When Hollywood kills a president, there are rules filmmakers typically follow. Cinema's most notable presidential hits (In the Linfe of Fire, The Day of the Jackal) are cut-and-dried in their execution: An unhappy guy becomes homicidal, hatches an elaborate plan and plays a little cat-and-mouse game with authorities; then bullets whiz toward his target, who is, of course, an elder Caucasian male. Columbia Pictures' Vantage Point, however, bucks the standard. Instead, moments after the president gets blown away, he watches it via instant replay. {Hey, we're not spoiling anything. That scene is in the trailer.)

At a televised speech in Spain, fictional President Ashton (played by veteran William Hurt) is seen gunned down; the ensuing chaos is presented through the eyes of eight separate attendees. The "vantage points" of Secret Service agents (Dennis Quaid and Lost's Matthew Fox), foreign Special Forces members, possible terrorists and civilians (including Forest Whitaker's handheld camera-wielding American tourist) all offer varied spins, blurring any definite truth. "I simply loved that conceit," says director Pete Travis of the multilayered narrative. "You can't solve the film's mystery without seeing everyone's story."

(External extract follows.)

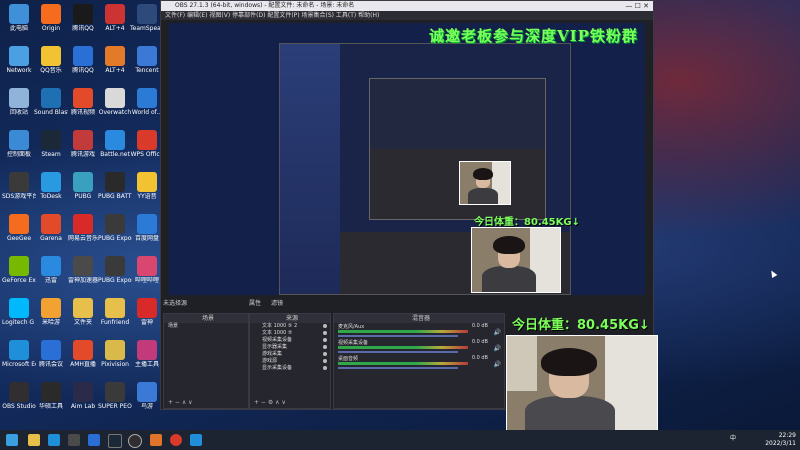 The width and height of the screenshot is (800, 450). I want to click on browser-icon, so click(54, 440).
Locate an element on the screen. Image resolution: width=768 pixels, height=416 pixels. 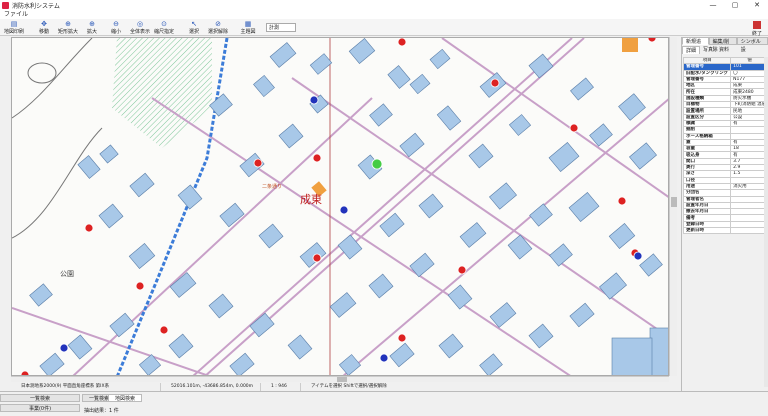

For Manchester, Engladn, native Travis (whose debut was 2004' s critically praised IRA drama Omagh), Vantage Point, was a live-wire challenge. "We had three cameras focused on capturing what each character saw - or thinks they saw," he says. "It was important to keep the action real and exciting, so the camera is always moving. It has a kinetic energy." Pacing the complex mystery with a palpable frenzy helped Travis accomplish his objective - creating a balls-to-the-wall, sophisticated popcorn movie. "Too often the words 'intelligent' and 'action' haven't sat together well," reasons Travis. "I see no reason. If you care about the characters, you'll care about the action. If the film also makes you think, you'll care even more."